Wikipedia ist eine kollaborative mehrsprachige webbasierte Enzyklopädie mit derzeit 2.000.000 Artikeln. Die Artikel sind einer oder mehreren Kategorien zugeordnet. Teilweise enthalten sie Infokästen mit tabellarischen Informationen.
Für YAGO werden Aus Infokästen Attribut-Wertpaare extrahiert, jeweils mehrere für Mehrfachwerte eines Attributs. Die Bedeutung eines Attributs kann je nach Typ der Infokästen variieren (Länge eines Autos oder eines Liedes).
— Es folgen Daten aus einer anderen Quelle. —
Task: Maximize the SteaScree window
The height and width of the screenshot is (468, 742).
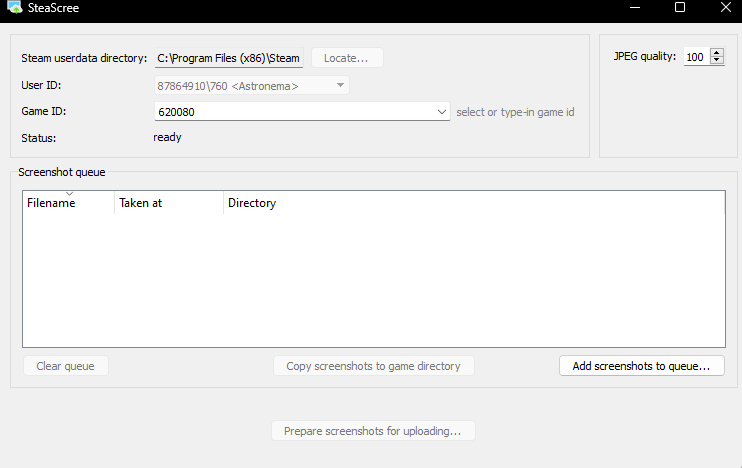Action: coord(680,8)
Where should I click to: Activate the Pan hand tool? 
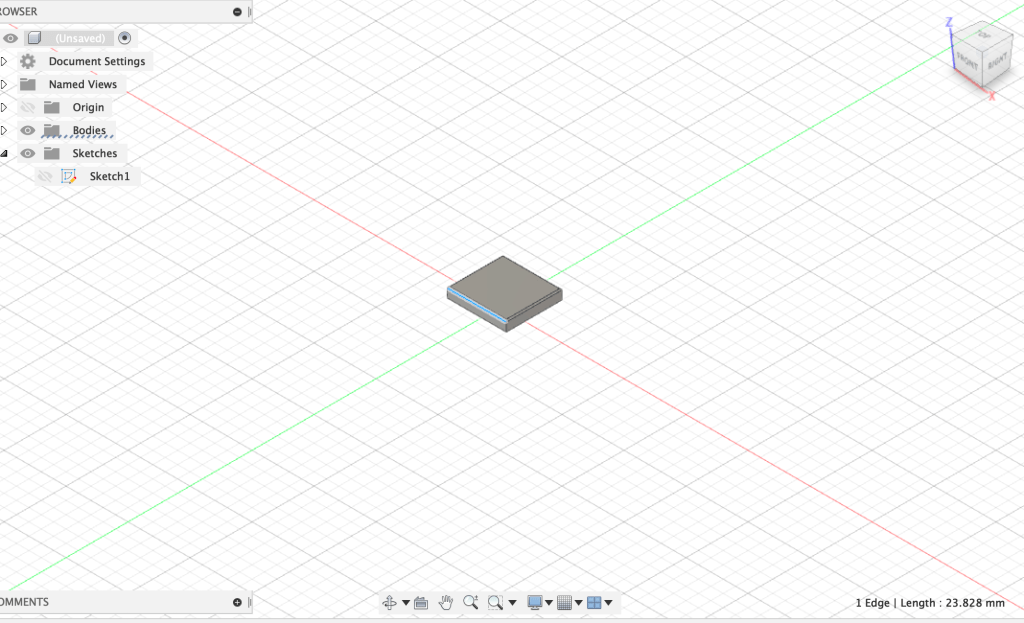[446, 602]
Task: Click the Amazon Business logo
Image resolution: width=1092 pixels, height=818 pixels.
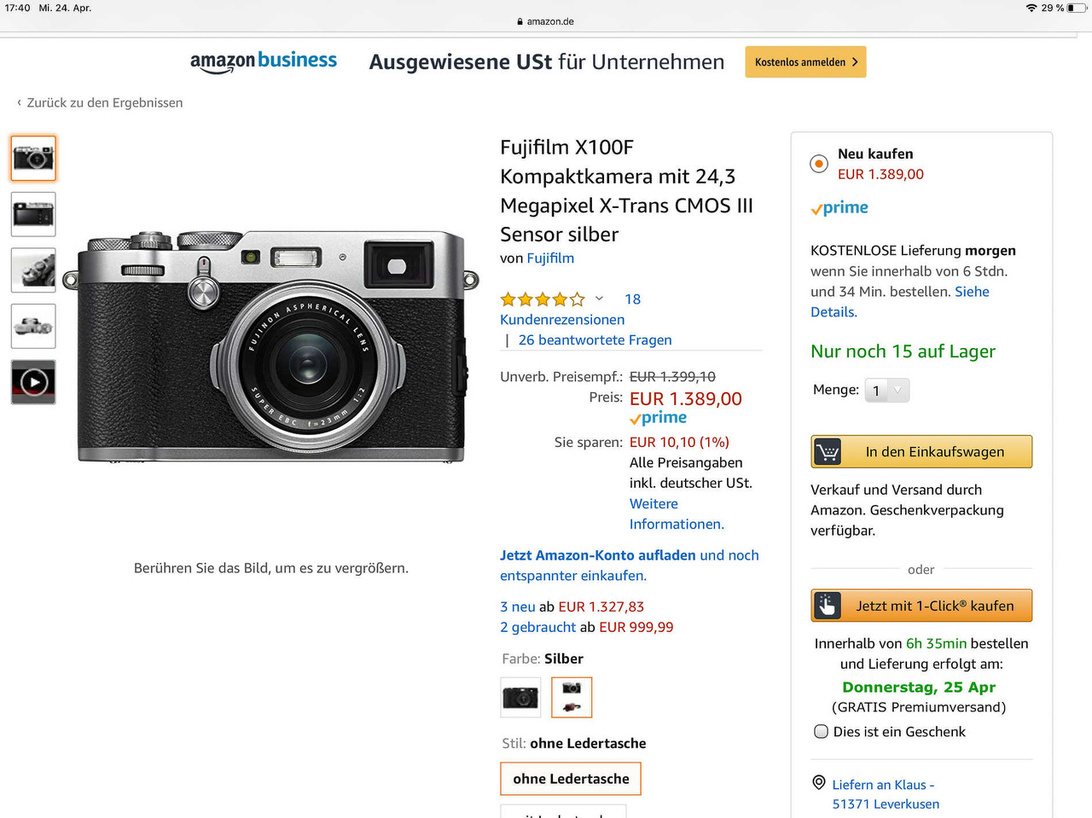Action: [x=264, y=62]
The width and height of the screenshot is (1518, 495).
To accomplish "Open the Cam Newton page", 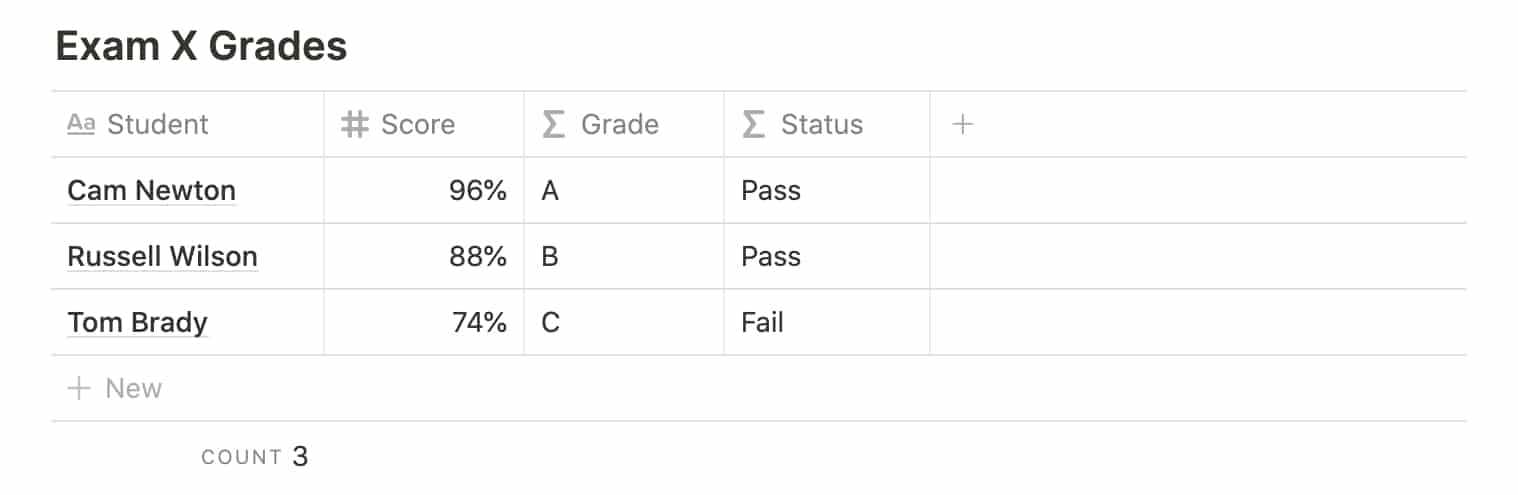I will (x=151, y=190).
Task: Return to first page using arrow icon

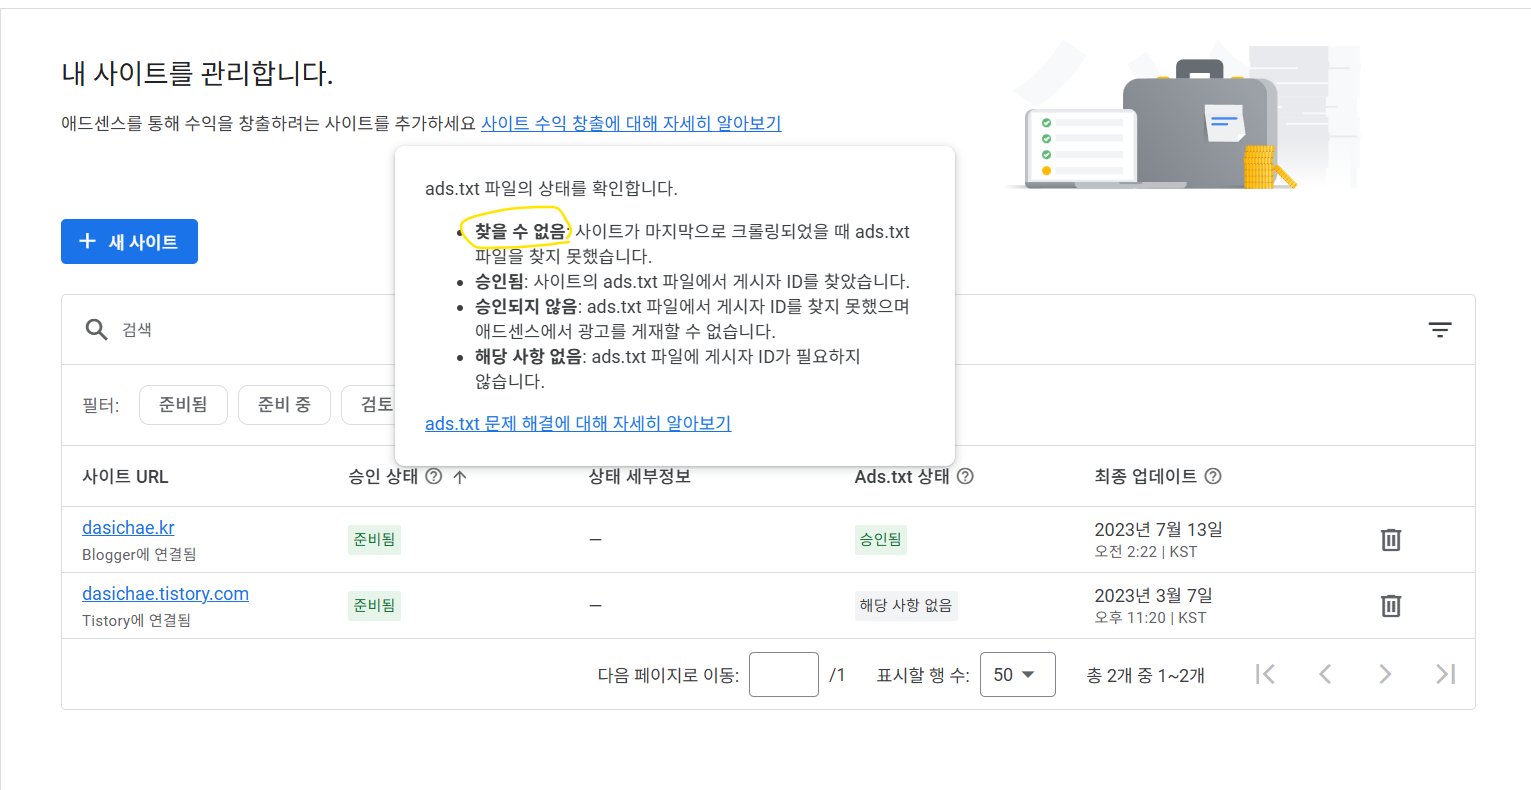Action: click(x=1265, y=674)
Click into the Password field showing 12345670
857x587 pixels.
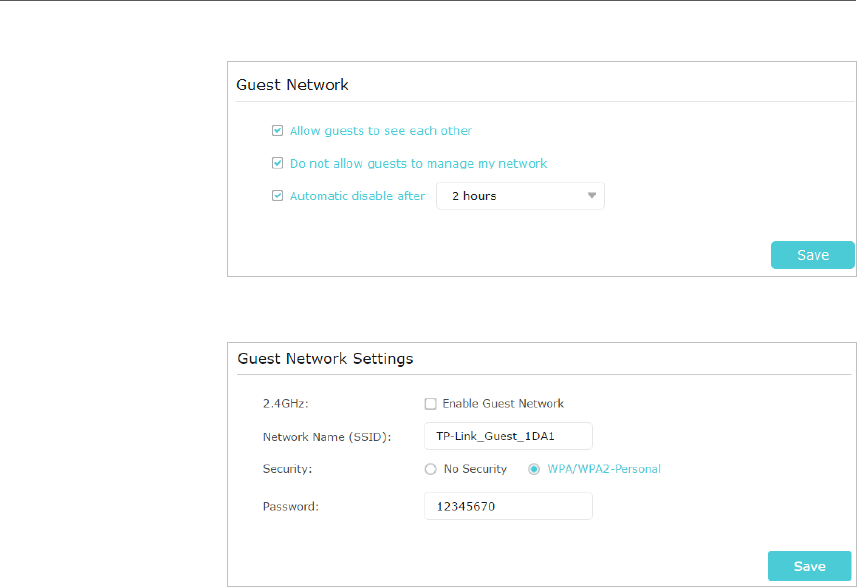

Von den Wikipedia-Kategorien werden nur die konzeptuellen benutzt und da auch nur ihre „Blätter“ um ihnen die in Wikipedia behandelten Individuen zuzuordnen. Für die Klassenhierarchie benutzt YAGO WordNet.
Mittels eines auf shallow parsing basierenden Algorithmus verknüpft YAGO die aus Wikipedia entnommenen Basisklassen mit den höheren aus WordNet. Bedeutungsinformationen lassen sich weiter aus den synset-Relationen von WordNet und den Weiterverweisen/redirects von Wikipedia entnehmen.
Es gibt noch einige weitere Heuristiken zur Auffindung von Ontologiebeziehungen. Sie werden ergänzt durch Qualitätskontrollen, zum einen Kanonisierungen von Schreibweisen, zum einen durch Typenprüfung. Diese kann (reduktiv) Fakten entfernen, falls für eine vorkommende Entität keine Klasse gefunden werden kann, oder auch (induktiv) Klassen einfügen, falls es Hinweise dafür gibt, z.B. Ein Geburtsdatum für die Klasse Person.
YAGO wird als Textdatei geführt und kann als XML- oder RDFS- Datei zur Verfügung gestellt werden, auch als Datenbanktabelle im Format:
FACTS(factId,arg1,relation,arg2,accuracy)
Evaluation
Die Evaluation zeigt eine im Vergleich sehr hohe Präzision. Insbesondere die Verknüpfung von Wikipedia- und WordNet-Kategorien liegt noch darüber.
Anwendungen liegen in ontologiebasierten Abfragen, semantischer Suche und in Ontologiekonstruktion.